Pour jouer ce mélange de comédie burlesque et de réalisme, il fallait une distribution exceptionnelle : Bertrand Tavernier l’a trouvée, il l’a réunie et, en bon chef d’orchestre, il en a tiré le maximum. Il y a des années que Thierry Lhermitte n’avait été aussi bon et son personnage de pseudo de Villepin restera longtemps dans les têtes des spectateurs. Raphaël Personnaz est un Arthur très convaincant.

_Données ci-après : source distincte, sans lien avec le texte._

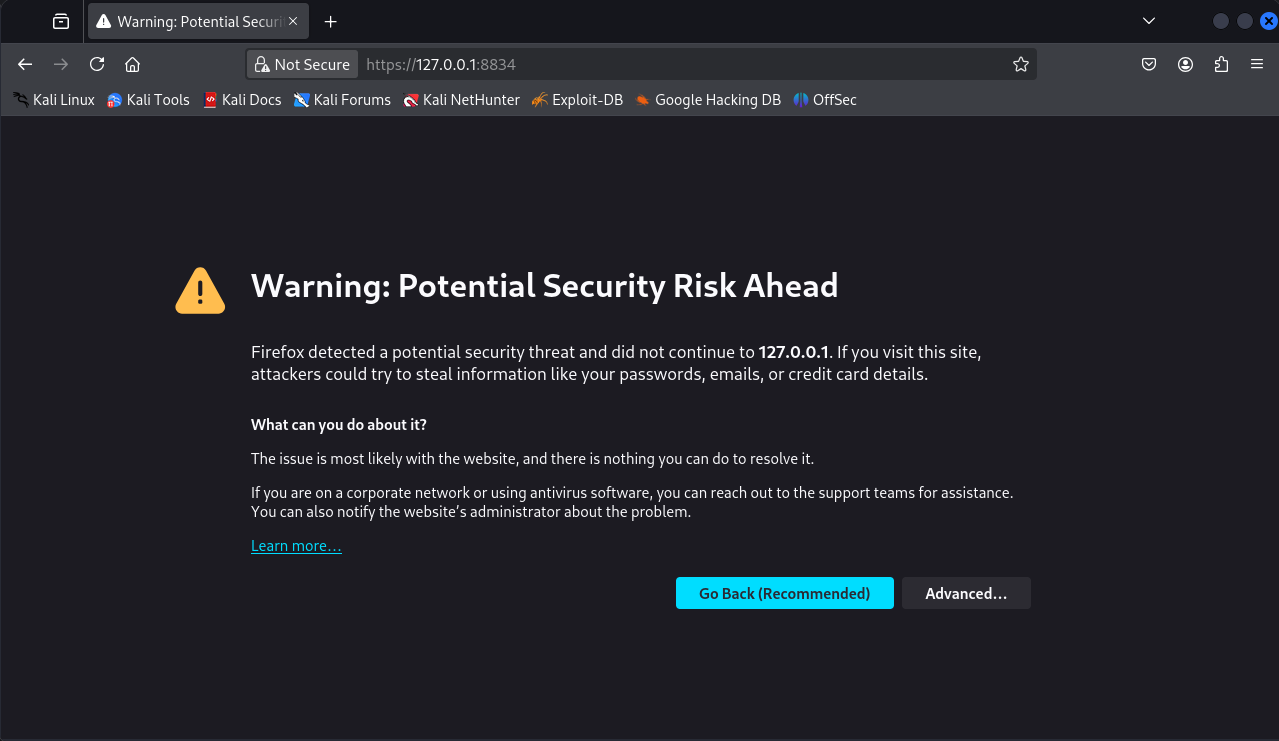This screenshot has height=741, width=1279.
Task: Reload the current page
Action: pos(97,64)
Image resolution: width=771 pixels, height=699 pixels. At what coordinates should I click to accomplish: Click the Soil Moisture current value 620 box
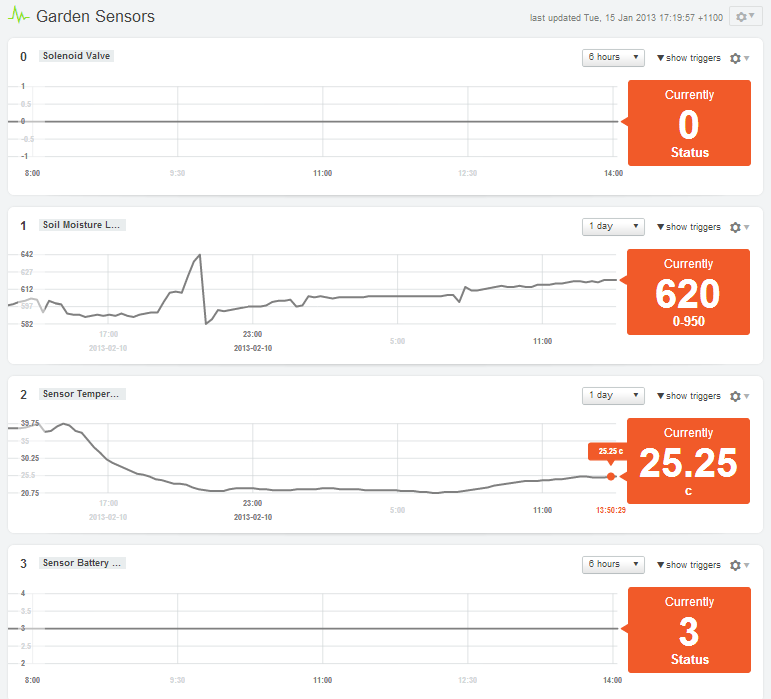click(x=688, y=292)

Totalement opposé au personnage du Ministre, son Directeur de Cabinet Claude Maupas a trouvé en Niels Arestrup un interprète qui réussit l’exploit d’être totalement crédible alors qu’il est aux antipodes de ses rôles habituels. Anaïs Demoustier est excellente dans le rôle de Marina. Il faut citer aussi Julie Gayet, Bruno Raffaelli, Thomas Chabrol, Thierry Frémont qui ont dû s’éclater en interprétant des rôles de conseillers du Ministre et ne pas oublier les 2 secrétaires jouées par Marie Bunel et Alix Poisson. Quant à Didier Bezace, Jane Birkin et François Perrot, on les voit peu de temps mais ils apportent beaucoup à l’ambiance du film.

Résumé

Bertrand Tavernier n’avait jamais tourné de véritable comédie. Face au talent qu’il démontre dans le genre et étant donnée la faiblesse de la plupart des comédies du cinéma hexagonal, on se dit qu’il était temps qu’il s’y mette.